Le West African Senior School Certificate (WASSCE) est un examen décisif. Depuis des décennies, il constitue la porte d’entrée vers l’enseignement supérieur dans cinq pays : le Ghana, le Nigeria, la Sierra Leone, le Libéria et la Gambie. Mais est-il équitable ?
David Baidoo-Anu et Monsurat Raji affirment que leur recherche montre que les préjugés culturels dans les questions d'examen peuvent pénaliser les étudiants. Ces biais apparaissent à travers la langue, les contextes et les exemples utilisés. Cela soulève une question de fond : que mesure réellement une évaluation standardisée lorsqu'elle prétend évaluer les « aptitudes » des élèves.
Pourquoi les élèves des cinq pays passent-ils le même examen ?

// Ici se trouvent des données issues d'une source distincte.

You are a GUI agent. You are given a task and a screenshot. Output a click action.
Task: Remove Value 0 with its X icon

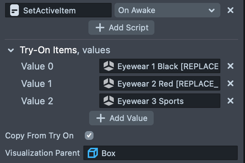(x=230, y=66)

L'examen est organisé par le West African Examinations Council. Celui-ci a été créé en 1952, pendant l'ère coloniale pour superviser les examens standardisés dans les pays d'Afrique de l'Ouest qui étaient sous domination britannique.
L’objectif initial était de coordonner les évaluations dans toute la région. Les universités et les employeurs pouvaient ainsi interpréter et comparer les diplômes de manière cohérente. De leur côté, les étudiants pouvaient saisir des opportunités qui s'offraient à eux au-delà des frontières.